Could you write out the stretch of the radio memoir from "One of the first, and" through "get clear sound.", swapping "radio system" for "sound system"?

Source:
--------------------------------------------------
One of the first, and only, U.S. radio stations to embrace the band was Alt 104.5 Philadelphia, a station I personally worshipped at the altar of during interminably long summer lifeguarding shifts at a community pool in my central New Jersey hometown. Someone from the neighborhood had taken pity on us, bored teenage lifeguards and set up a radio system for us so we could pass the time a little more easily with music. Our radio system got reception through wires we’d wrapped around a piece of metal broken off the shaft of a pool skimmer that needed to balance just right to get clear sound.

I was cleaning the pool one day when I heard this massive voice come bursting through the speaker I had balanced on a bucket of granulated chlorine: “Don’t want to live as an untold story / Rather go out in a blaze of glory / I can’t hear you, I don’t fear you.”

I dropped what I was doing and booked it to the radio so I could turn up the volume. “Who is that​?” I said. I was astonished that there was still a band putting out this kind of larger-than-life anthem. At work, I vascilated between 104.5 and some NYC-based classic rock radio stations to get my heavy guitar fix, as I thought real, hard rock music was confined to a past era I had missed out on. Disenchanted with what I felt was shallow music dominating the Top 40, I had internalized older people from the neighborhood constantly telling me, “They don’t make music like they used to.”
--------------------------------------------------
Dataset excerpt:
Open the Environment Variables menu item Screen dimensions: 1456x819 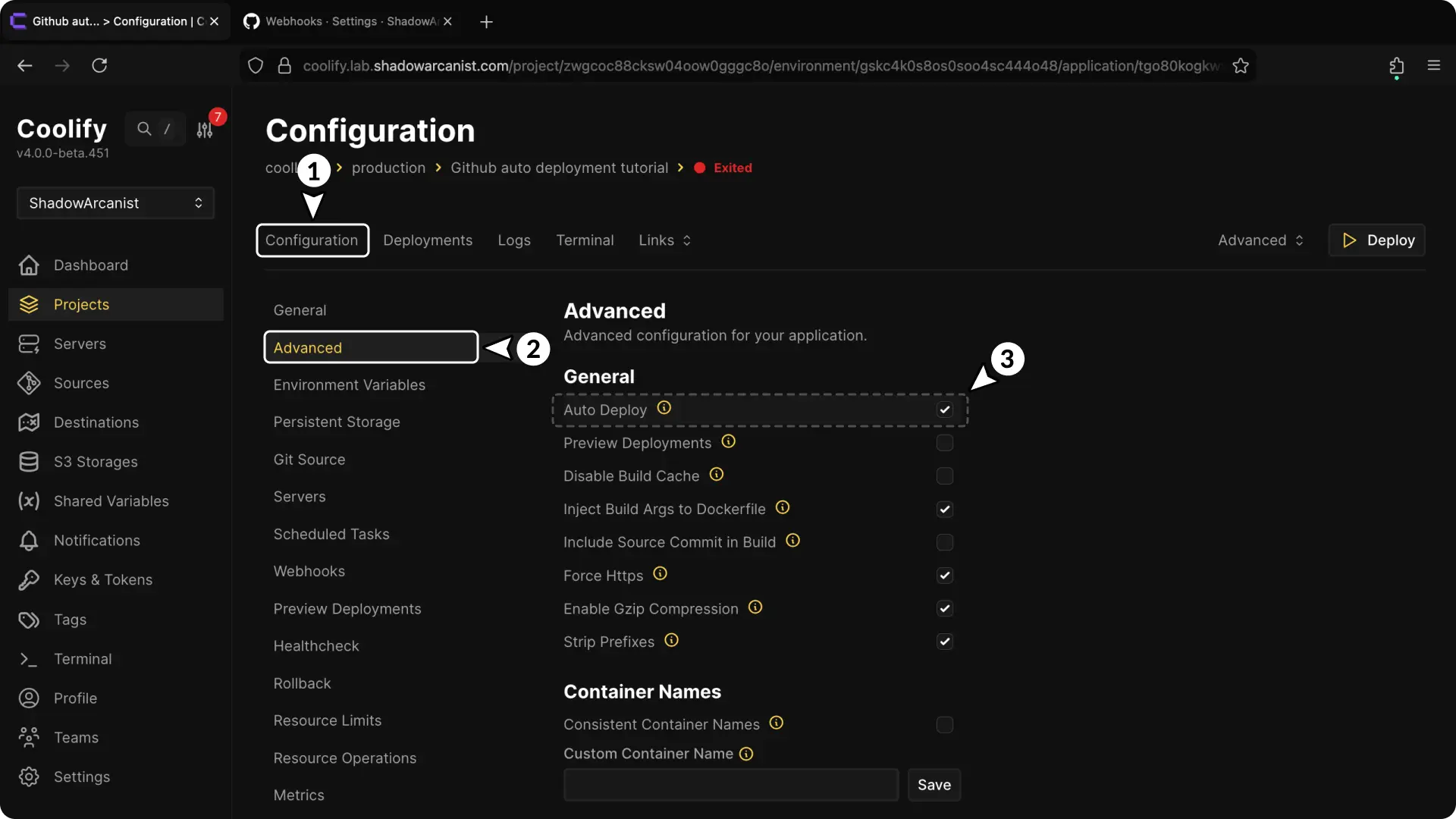coord(349,385)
--------------------------------------------------
Completed task:
One of the first, and only, U.S. radio stations to embrace the band was Alt 104.5 Philadelphia, a station I personally worshipped at the altar of during interminably long summer lifeguarding shifts at a community pool in my central New Jersey hometown. Someone from the neighborhood had taken pity on us, bored teenage lifeguards and set up a sound system for us so we could pass the time a little more easily with music. Our sound system got reception through wires we’d wrapped around a piece of metal broken off the shaft of a pool skimmer that needed to balance just right to get clear sound.